March 7 (Bloomberg) -- Germany, the world’s biggest solar-power market, will delay a plan to cut aid for the industry by three weeks and give developers of large-scale plants more time to complete projects, a lawmaker said.
Chancellor Angela Merkel’s Christian Democratic Union and coalition ally the Free Democratic Party have agreed to postpone subsidy cuts for rooftop units to April 1 from March 9, and give developers of ground-mounted power plants until June 30 to finish their projects, lawmakers Michael Kauch and Georg Nuesslein said today.
“I expect further small adjustment in the parliamentary process but support for the general direction of the draft,” Nuesslein, who is also an energy spokesman for the Christian Social Union, the Bavarian sister party of the Christian Democrats, said today by telephone. The bill is due to be debated March 9 in the Bundestag, the lower house of parliament.
Germany is seeking to cut the annual pace of solar installations by half after incentives for the industry pushed capacity past government targets.
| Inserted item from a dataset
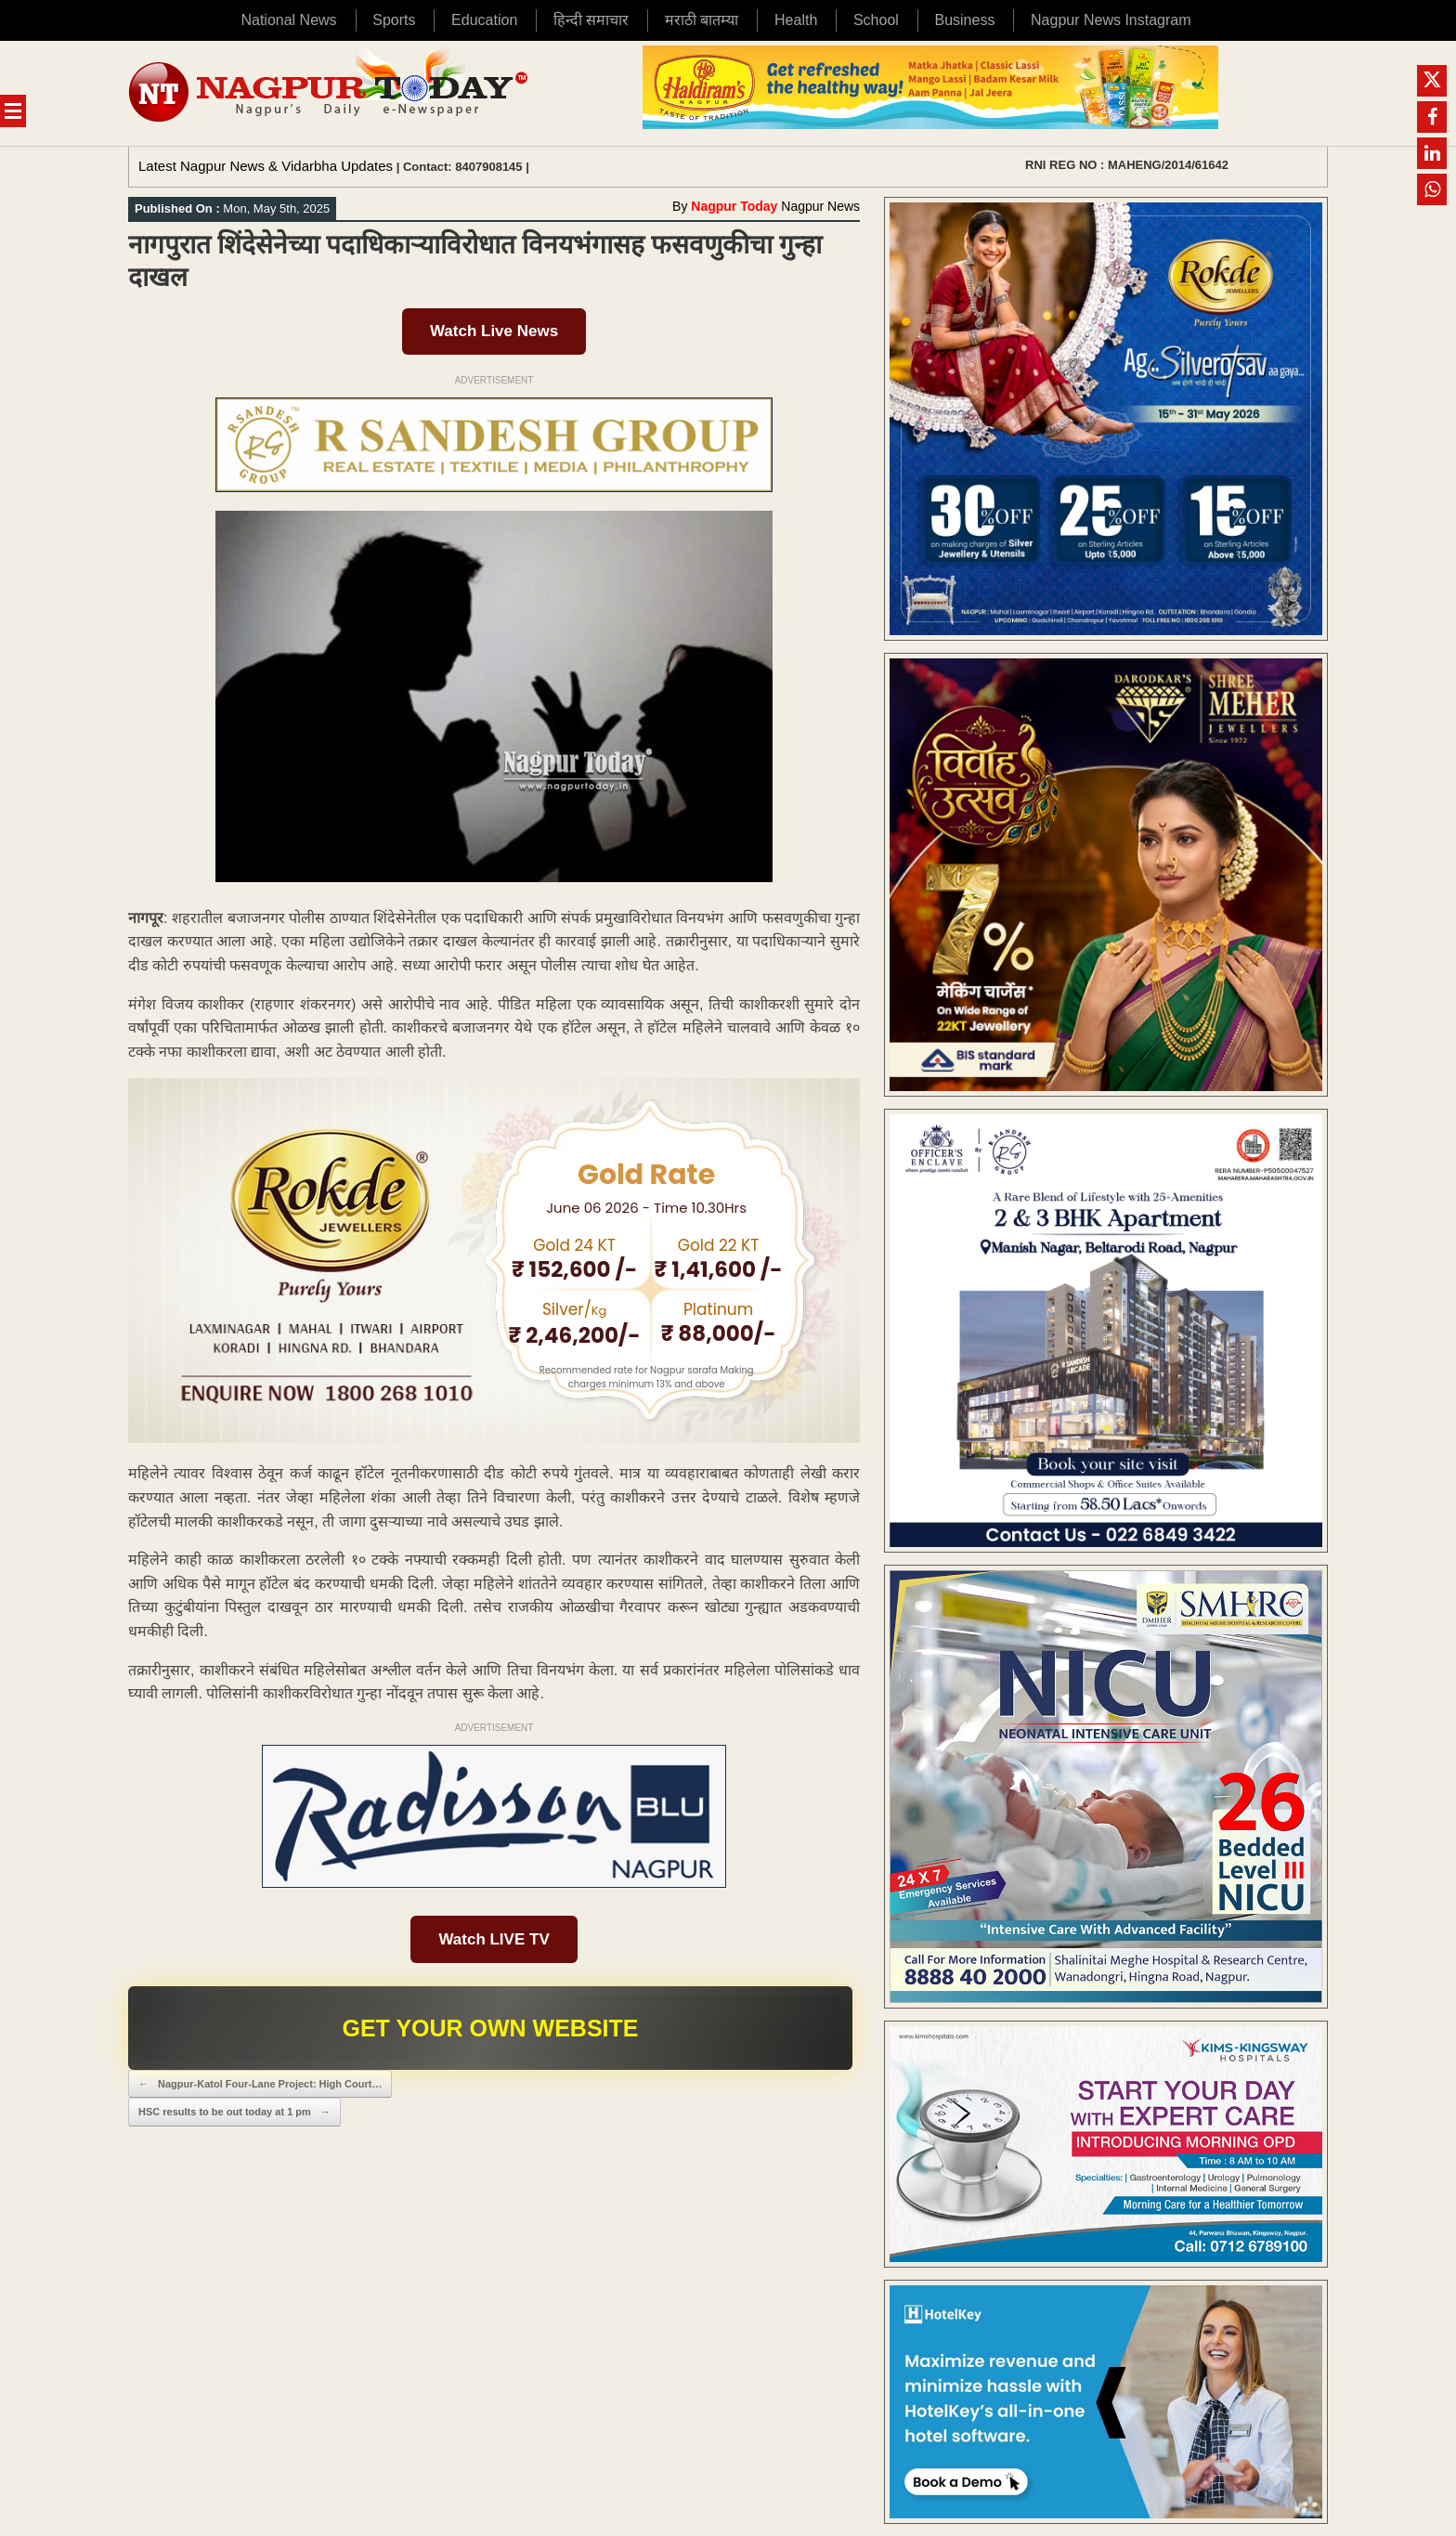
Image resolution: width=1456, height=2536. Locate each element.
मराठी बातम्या (701, 20)
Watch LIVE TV (493, 1939)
The opposition Green Party, the state premier of Saxony-Anhalt and companies including Solarworld AG, the country’s largest solar-panel maker, have protested that the cuts are too drastic and too soon.
Delaying the cuts “is but a mere reprieve,” Carsten Koernig, the head of the BSW Solar lobby, said today in a statement. It is “key” that the reductions after April 1 aren’t as deep.
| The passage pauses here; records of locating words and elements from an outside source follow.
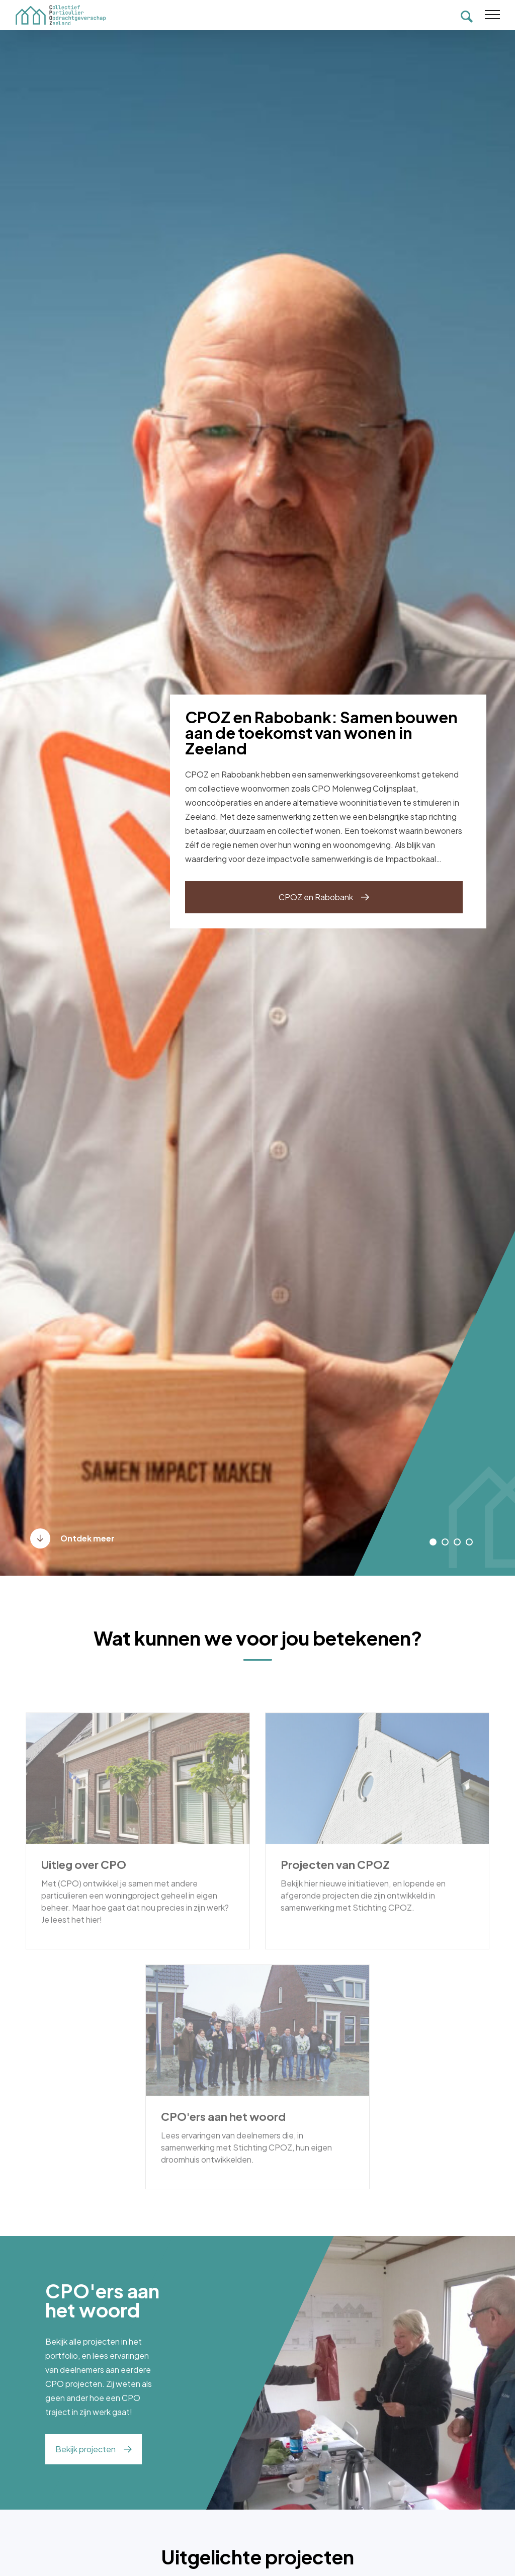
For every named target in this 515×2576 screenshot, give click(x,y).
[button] (433, 1541)
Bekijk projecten (85, 2449)
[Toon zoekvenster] (466, 15)
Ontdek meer (87, 1538)
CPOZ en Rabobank (316, 897)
The draft gives developers of large-scale ground-mounted plants, including those bigger than 10 megawatts, more time to finish projects they’ve already started, Kauch, environmental spokesman of the Free Democrats, said by phone today.
Plants that got preliminary construction approval before March 1 and start operating by June 30 will receive subsidies under the previous system, according to the draft. New plants bigger than 10 megawatts will get no more aid after that.
“History suggests that German installation volumes will remain robust despite the tariff cuts,” Matthew Yates, an analyst with Bank of America Corp.’s Merrill Lynch unit, said in a note today, adding that no cap was introduced.
The cuts may add to pressure on companies such as Q-Cells SE and Conergy AG, German solar manufacturers that are already struggling with rising competition from China, where the world’s three largest panel-makers are based.
The current draft, obtained by Bloomberg News today, would give the government the power to adjust subsidies without approval from the Bundesrat, the upper house of parliament, if installations exceed or fall below government targets.
Kauch said he expects lawmakers to change that clause after the coalition parties agreed it should be adjusted, but failed to strike a compromise on the details of the changes.
The draft repeats earlier plans to reduce solar subsidies by between 20.2 percent and 29 percent and to cut them by 0.15 euro cents per kilowatt-hour every month from May.